- Origin: Craigneuk, Scotland
- Genres: Rock
- Years active: 1985–2009
- Members: Sam Corry Dan O'Neill

= The River Detectives =

Folk rock duo

The River Detectives were a folk rock duo from Craigneuk in Wishaw, Scotland. The duo, formed in 1985, comprised Sam Corry (vocals, guitar, harmonica) and Dan O'Neill (vocals, guitar, drums). The River Detectives have released three albums to date and had a UK top 75 hit with their song, "Chains".

==History==
The band played their first show at Jack Daniel's Pub in Motherwell on 18 August 1986. In 1988 the band toured extensively in Scotland and attracted the interest of the Warner Bros. Records label, becoming the first Scottish band to sign for them in over a decade. Shortly afterwards, the duo moved to Glasgow to pen the songs for their debut album, Saturday Night Sunday Morning. The album spawned the UK top 75 hit "Chains".

The band recruited Van Morrison's backing group for the follow-up album, Elvis Has Left the Building, released in 1992. The album's title is a reference to the state of music at the time of the record's release when computer technology and the rise of the DJ were rampant and conventional performers were becoming peripheral. After the album's release, the band relocated to Ireland, where they wrote and toured extensively and guested on a number of records.
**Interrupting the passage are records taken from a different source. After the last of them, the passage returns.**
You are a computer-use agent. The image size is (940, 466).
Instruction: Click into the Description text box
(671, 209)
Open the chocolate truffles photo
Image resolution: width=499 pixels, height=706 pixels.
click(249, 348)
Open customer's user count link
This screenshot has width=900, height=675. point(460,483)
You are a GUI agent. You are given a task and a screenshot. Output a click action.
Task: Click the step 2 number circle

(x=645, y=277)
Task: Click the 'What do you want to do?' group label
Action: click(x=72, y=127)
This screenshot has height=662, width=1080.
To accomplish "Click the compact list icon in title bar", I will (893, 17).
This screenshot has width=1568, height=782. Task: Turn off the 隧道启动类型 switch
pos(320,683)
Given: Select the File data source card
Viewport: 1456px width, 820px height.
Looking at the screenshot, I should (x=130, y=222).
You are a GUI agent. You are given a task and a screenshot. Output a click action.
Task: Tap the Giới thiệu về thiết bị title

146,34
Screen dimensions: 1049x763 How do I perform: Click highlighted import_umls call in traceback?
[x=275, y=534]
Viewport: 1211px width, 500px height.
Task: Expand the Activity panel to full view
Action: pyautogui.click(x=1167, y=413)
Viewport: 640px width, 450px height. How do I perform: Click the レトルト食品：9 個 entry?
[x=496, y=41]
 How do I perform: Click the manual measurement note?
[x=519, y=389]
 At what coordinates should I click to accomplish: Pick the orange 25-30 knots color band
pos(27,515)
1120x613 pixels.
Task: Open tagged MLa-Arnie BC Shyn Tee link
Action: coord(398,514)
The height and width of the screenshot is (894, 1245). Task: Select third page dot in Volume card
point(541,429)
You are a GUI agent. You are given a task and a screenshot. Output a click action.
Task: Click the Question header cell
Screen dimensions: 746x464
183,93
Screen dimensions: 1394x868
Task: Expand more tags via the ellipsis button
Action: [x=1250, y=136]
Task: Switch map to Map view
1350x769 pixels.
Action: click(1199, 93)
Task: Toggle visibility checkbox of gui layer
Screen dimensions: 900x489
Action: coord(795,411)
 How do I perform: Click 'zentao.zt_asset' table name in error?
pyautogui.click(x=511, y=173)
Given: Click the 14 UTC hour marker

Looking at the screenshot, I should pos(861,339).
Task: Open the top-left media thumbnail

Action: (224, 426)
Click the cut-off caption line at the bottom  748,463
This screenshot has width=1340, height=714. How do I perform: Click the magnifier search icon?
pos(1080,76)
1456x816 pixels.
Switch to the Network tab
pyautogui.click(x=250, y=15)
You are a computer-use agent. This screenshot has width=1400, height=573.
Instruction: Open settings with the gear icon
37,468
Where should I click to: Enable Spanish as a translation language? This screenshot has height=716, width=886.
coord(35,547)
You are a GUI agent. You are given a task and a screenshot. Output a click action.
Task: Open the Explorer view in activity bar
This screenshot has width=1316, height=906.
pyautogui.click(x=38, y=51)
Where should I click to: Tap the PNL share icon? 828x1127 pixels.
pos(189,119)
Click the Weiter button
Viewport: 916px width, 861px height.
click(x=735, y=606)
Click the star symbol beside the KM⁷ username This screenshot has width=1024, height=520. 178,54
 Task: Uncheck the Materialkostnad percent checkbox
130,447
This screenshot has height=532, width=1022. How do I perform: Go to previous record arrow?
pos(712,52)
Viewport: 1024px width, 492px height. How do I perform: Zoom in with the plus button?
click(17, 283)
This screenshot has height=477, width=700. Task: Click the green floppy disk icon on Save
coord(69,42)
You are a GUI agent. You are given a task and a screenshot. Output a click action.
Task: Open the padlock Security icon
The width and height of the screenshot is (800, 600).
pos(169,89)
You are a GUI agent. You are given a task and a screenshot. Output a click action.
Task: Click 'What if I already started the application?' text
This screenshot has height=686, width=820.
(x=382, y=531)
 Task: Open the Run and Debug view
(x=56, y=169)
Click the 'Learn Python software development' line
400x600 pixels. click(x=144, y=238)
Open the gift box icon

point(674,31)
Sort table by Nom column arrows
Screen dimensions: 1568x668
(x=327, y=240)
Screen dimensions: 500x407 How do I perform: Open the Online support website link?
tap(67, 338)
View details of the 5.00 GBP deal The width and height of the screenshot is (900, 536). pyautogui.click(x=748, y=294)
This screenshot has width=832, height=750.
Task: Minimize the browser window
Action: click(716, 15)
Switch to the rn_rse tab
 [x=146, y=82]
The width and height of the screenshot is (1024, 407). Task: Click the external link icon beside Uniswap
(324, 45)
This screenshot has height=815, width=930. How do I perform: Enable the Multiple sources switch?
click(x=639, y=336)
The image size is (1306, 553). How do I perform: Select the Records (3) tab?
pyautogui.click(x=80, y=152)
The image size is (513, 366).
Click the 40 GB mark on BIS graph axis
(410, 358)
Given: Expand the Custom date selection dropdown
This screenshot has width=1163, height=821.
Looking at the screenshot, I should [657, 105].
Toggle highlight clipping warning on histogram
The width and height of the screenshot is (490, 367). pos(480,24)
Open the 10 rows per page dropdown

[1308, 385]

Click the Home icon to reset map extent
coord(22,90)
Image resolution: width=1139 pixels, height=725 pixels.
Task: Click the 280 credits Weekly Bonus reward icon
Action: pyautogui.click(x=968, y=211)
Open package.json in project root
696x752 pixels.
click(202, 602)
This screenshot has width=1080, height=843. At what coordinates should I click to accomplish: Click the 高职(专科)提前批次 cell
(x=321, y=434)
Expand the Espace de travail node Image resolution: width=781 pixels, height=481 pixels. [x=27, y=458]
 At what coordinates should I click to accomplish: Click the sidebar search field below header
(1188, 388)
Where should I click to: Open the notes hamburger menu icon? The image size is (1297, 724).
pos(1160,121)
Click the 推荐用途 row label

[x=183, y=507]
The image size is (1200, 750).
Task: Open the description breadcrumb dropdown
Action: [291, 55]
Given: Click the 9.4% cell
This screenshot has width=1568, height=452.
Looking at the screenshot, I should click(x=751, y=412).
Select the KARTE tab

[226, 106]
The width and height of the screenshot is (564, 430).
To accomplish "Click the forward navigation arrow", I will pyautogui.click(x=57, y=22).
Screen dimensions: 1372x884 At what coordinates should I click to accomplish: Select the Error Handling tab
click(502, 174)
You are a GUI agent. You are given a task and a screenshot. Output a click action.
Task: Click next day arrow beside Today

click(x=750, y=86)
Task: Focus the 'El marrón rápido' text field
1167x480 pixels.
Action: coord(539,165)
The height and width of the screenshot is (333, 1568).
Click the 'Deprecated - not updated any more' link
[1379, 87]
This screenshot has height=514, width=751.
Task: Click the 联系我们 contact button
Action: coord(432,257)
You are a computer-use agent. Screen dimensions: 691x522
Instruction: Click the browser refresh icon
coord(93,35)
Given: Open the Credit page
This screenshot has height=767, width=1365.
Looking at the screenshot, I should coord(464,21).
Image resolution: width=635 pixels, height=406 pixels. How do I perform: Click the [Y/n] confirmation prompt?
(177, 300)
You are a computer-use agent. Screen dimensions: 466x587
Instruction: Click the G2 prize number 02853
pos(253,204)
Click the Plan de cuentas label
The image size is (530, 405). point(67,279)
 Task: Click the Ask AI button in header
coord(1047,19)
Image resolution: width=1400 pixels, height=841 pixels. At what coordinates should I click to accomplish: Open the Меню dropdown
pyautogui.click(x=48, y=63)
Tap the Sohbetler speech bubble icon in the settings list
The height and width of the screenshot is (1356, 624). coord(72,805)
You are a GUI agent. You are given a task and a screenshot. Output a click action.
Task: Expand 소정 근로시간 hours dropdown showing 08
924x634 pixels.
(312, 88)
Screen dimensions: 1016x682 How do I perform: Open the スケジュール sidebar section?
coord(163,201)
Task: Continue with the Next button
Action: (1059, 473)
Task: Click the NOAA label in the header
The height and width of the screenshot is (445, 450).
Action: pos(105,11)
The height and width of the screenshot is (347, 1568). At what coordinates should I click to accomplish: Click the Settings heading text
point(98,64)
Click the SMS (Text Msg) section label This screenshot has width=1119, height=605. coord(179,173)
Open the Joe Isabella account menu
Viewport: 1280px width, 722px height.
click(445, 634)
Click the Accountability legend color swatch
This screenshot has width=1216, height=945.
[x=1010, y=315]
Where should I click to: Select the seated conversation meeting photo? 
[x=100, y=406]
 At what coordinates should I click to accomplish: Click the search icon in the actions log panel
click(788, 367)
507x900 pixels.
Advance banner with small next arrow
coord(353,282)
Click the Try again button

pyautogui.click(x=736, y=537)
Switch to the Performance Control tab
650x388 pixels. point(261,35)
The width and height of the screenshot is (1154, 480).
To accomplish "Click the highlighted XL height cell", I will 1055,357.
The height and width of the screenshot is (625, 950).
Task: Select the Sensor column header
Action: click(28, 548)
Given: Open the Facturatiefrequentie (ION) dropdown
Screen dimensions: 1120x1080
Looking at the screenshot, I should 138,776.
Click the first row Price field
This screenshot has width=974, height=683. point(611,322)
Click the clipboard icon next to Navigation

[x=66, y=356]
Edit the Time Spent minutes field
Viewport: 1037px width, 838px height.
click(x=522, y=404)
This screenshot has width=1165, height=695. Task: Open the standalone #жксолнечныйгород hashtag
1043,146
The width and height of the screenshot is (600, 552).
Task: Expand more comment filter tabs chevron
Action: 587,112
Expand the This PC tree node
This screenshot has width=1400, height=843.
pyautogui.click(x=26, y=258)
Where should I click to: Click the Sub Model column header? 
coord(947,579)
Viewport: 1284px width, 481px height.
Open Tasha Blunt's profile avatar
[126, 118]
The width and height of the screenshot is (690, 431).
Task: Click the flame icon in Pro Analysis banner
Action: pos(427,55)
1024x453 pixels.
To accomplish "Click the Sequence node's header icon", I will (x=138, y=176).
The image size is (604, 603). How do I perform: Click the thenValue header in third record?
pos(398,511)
By 1996, after playing the Splashy Fen festival in the Natal Province, the band received further invitations to tour in the country and relocated to Durban for a year before returning to the UK in 2000 to take a break.

The duo reunited when Corry asked O'Neil for assistance in finishing lyrics to a new song, "Capetown to Glasgow". This song featured on their third release, King of the Ghost Train Ride, which was released on Neontetra Records in 2005.

The duo played a full band set at the O2 ABC in Glasgow on 28 September 2009, which they announced during the show was their farewell gig.

==Discography==
===Albums===

| Year | Album | UK |
| 1989 | Saturday Night Sunday Morning | 51 |
| 1992 | Elvis Has Left the Building | — |
| 2005 | King of the Ghost Train Ride | — |
"—" denotes releases that did not chart.

===Singles===

| Year | Song | UK |
| 1989 | "Chains" | 51 |
| "You Don't Know a Thing About Her" | 86 |
| "Saturday Night, Sunday Morning" | — |
| 1990 | "Will You Spin Me Round" | — |
| 2006 | "Blue Collar Love Song" (download only single) | — |
"—" denotes releases that did not chart.